Envoyé par Virgil Waldburg 
Dans la mesure où l'architecture ne saurait se contenter de «fabriquer» des maisons tout terrain, ni se limiter à rendre seulement fonctionnelle une habitation, mais que, en tant qu'elle est un art, elle essaie d'harmoniser la construction non seulement avec le paysage environnant mais aussi avec l'esprit et la mentalité des futurs habitants, il importe de connaître le contexte sociologique et spirituel du village actuel. J'ai dit que le village ne constituait plus une communauté comme autrefois. Ceux qu'on appelle les «pasteurs d'âme» s'en rendent bien compte, sans savoir toujours comment s'y prendre pour répondre à la transformation des villages, peut-être aussi parce qu'ils ne veulent pas faire cet effort, leur propre évolution étant différente de celle des villageois. N'insistons pas. Pourquoi l'ancien village constituait-il une communauté ? Sur ce point au moins, je considère que la philosophie marxiste est éclairante quand elle nous apprend que l'homme a la mentalité de ses outils. Il y avait jadis une communauté parce qu'il y avait un esprit commun suscité par un travail commun : l'agriculture. Non seulement le forgeron ou le charron — métiers aujourd'hui disparus — exerçaient un artisanat lié directement à la paysannerie, mais ils avaient en général un petit train d'agriculture, comme le propriétaire du restaurant ou de l'épicerie du village. Les habitations répondaient, dans les conditions alors possibles, à la profession et à la mentalité que cette profession déterminait. S'il subsiste encore des villages à prédominance paysanne, on constate que de plus en plus ils abritent trois catégories de personnes aux intérêts sinon divergents, du moins différents : une minorité d'agriculteurs, une masse plus importante d'ouvriers qui travaillent dans les usines voisines, et un contingent qui ne cesse de croître de citadins qui y disposent d'une résidence secondaire, qu'ils n'occupent que durant les weekends et les vacances. Un nouvel esprit est né dans les villages, qui n'est plus guère communautaire, mais qui se reflète aussi dans le style de l'habitat.

Données d'ancrage par coordonnées en pixels:

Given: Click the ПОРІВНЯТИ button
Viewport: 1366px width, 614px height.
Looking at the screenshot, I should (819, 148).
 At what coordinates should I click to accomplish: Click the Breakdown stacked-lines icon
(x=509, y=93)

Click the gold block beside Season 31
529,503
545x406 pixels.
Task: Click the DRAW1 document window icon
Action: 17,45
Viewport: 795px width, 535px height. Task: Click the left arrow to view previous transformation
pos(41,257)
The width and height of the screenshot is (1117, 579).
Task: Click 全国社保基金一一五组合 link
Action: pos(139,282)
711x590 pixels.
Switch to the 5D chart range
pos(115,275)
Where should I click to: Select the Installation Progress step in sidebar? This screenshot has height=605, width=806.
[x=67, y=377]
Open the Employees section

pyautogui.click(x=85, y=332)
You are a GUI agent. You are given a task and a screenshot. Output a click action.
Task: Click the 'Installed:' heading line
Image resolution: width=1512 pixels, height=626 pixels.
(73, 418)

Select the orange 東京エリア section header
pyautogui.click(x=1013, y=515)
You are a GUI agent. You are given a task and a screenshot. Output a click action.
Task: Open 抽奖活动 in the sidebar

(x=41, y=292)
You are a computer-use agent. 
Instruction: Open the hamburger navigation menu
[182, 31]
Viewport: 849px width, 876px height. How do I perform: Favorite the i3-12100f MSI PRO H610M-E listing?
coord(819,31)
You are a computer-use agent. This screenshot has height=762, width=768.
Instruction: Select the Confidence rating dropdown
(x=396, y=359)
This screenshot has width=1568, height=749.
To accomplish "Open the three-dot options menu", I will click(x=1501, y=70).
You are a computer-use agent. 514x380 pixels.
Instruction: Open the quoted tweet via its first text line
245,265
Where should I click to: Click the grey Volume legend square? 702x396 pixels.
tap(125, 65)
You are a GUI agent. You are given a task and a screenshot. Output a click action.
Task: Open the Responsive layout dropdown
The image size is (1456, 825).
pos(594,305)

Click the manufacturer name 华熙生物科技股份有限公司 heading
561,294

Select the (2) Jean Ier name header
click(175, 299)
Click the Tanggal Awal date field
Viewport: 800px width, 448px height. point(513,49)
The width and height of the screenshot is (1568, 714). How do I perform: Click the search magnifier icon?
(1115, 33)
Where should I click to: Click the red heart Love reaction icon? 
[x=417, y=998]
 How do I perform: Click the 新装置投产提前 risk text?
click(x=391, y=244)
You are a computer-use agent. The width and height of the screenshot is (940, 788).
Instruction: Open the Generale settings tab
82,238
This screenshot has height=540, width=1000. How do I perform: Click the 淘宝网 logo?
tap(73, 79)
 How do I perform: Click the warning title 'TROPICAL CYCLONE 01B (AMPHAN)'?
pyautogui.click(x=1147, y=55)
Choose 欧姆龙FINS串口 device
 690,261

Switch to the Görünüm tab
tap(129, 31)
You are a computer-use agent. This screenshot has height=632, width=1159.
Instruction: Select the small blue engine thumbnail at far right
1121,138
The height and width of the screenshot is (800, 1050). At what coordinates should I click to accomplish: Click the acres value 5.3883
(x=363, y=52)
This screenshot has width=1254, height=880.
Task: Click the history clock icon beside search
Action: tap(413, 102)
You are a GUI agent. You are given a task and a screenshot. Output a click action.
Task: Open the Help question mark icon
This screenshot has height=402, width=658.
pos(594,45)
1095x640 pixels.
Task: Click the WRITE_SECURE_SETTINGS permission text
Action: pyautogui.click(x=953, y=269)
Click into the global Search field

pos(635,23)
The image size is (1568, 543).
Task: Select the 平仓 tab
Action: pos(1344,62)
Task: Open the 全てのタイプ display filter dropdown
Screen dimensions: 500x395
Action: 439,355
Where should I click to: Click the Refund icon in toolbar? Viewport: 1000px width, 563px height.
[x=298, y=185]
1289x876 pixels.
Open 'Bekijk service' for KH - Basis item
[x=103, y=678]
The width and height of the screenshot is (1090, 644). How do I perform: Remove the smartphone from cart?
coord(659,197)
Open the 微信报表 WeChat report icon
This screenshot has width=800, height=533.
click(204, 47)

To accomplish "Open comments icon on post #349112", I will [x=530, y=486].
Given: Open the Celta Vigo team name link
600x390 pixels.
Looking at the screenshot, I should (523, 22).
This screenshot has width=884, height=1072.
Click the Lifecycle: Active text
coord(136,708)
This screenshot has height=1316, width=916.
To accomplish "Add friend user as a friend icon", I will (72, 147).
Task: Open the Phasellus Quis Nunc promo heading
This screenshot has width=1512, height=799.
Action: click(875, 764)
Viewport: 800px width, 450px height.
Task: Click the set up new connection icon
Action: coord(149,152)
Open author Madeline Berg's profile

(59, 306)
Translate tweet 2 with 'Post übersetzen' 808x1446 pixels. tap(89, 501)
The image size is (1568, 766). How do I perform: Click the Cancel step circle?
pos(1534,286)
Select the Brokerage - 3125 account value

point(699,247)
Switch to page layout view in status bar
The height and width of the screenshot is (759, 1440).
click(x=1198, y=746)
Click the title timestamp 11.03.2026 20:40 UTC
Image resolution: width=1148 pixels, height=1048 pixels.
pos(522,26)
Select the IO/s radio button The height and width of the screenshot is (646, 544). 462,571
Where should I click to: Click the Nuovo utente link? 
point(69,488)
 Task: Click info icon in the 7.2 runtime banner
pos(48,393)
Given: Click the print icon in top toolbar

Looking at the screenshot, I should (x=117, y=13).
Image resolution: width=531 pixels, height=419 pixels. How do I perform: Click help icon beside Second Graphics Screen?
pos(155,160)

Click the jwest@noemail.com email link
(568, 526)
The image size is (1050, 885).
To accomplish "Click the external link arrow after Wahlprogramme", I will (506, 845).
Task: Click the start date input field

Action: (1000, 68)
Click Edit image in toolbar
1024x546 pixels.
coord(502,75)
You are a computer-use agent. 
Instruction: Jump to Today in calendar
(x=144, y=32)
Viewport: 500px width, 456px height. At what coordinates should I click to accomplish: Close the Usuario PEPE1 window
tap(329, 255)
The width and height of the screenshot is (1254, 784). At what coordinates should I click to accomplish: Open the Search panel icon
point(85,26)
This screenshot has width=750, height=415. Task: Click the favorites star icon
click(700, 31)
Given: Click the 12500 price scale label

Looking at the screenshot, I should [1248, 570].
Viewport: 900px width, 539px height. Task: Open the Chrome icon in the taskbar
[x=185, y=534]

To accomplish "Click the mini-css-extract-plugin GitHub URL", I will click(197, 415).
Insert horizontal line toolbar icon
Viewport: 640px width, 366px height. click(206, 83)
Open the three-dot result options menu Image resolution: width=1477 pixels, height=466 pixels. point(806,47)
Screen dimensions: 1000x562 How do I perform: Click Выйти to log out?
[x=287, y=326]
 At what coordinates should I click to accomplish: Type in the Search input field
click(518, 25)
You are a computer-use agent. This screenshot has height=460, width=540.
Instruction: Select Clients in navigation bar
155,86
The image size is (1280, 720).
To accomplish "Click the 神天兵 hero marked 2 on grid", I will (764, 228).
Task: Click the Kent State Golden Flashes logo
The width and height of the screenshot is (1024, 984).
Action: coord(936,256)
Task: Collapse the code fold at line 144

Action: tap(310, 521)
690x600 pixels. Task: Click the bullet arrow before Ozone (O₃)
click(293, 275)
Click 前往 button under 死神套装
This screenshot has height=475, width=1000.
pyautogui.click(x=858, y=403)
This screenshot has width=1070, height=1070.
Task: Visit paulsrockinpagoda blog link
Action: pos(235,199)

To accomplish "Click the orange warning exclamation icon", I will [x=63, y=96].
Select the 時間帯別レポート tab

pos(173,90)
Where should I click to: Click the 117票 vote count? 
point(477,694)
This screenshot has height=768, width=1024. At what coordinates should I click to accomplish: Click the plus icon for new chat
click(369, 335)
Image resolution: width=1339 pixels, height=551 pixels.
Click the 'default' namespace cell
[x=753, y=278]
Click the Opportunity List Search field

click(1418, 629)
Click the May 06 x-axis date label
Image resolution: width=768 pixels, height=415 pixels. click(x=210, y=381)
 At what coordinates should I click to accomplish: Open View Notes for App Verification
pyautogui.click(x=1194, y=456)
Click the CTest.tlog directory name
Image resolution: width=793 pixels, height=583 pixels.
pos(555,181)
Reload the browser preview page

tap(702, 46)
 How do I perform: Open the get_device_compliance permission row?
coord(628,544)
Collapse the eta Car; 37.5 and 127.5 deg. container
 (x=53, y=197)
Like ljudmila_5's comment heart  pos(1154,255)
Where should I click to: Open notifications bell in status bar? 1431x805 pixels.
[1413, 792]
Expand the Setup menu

QUESTIONS »
(A) Reformulez sous forme de liste plus brève le paragraphe de l'extrait qui commence par « Dans la mesure où l'architecture », en gardant ses faits principaux.
(B) D'après l'extrait, quels métiers aujourd'hui disparus étaient directement liés à la paysannerie ?
(C) Donnez la suite de l'extrait sur l'architecture et le village, en reprenant après sa dernière phrase.

RÉSULTATS PAR TÂCHE »
(A)
- L'architecture est un art. Elle doit accorder la construction au paysage ainsi qu'à l'esprit et à la mentalité des futurs habitants. Il faut donc connaître le contexte sociologique et spirituel du village actuel.
- Le village ne forme plus une communauté comme autrefois. Les « pasteurs d'âme » le constatent sans toujours savoir comment répondre à cette transformation.
- Selon la philosophie marxiste, l'homme a la mentalité de ses outils. L'ancien village formait une communauté parce qu'un travail commun, l'agriculture, y faisait naître un esprit commun.
- Le forgeron et le charron, dont les métiers ont disparu, travaillaient pour la paysannerie. Comme le restaurateur ou l'épicier, ils avaient souvent eux-mêmes un petit train d'agriculture.
- Les habitations correspondaient à la profession et à la mentalité qu'elle déterminait.
- Aujourd'hui, les villages abritent trois catégories aux intérêts différents : une minorité d'agriculteurs, une masse plus importante d'ouvriers des usines voisines et un nombre croissant de citadins qui y ont une résidence secondaire pour les week-ends et les vacances.
- Il en résulte un nouvel esprit, peu communautaire, qui se reflète aussi dans le style de l'habitat.

(B) Le forgeron et le charron.

(C)
A quelques exceptions près les villages alsaciens, lorrains ou vosgiens ont, comme ailleurs, une unité dans le groupement des habitations. Il ne s'agit pas en général d'une conformité intellectuelle, telle que la produit l'esthétisme, mais de l'affirmation du sens communautaire, vivifié par l'instinct et l'expérience. La rareté imposait des servitudes qu'on dominait par un effort d'imagination qui équilibrait la régularité et l'irrégularité. Il y a des villages-rues, que je connais bien pour être né dans une agglomération de ce genre et y avoir passé une partie de ma jeunesse : le problème à résoudre était celui de la protection contre le vent. Il y a les villages qui épousent les sinuosités d'un coteau, en tenant compte des points d'eau et des pentes ; les villages anciennement fortifiés, comme ramassés pour la défense, etc. Partout l'esthétique est le fruit d'une contrainte surmontée. Tous ces heims, bourgs, ménils ont résolu un problème géographique, géologique, climatologique dans une unité architecturale typique, sous la pression de nécessités diverses. Cette unité est rompue de nos jours, sous l'effet de la perte du sens communautaire et d'une prétendue liberté qui n'est qu'anarchisme. Le village n'est plus une concentration d'efforts et de significations, mais il tend à la dispersion, à la dissémination. Il s'éparpille dans le désordre et l'inesthétique.

"APHORISMES SUR L'ARCHITECTURE RURALE" in (Revue des Sciences Sociales N° 3 - 1974)
(suite intéressante aussi)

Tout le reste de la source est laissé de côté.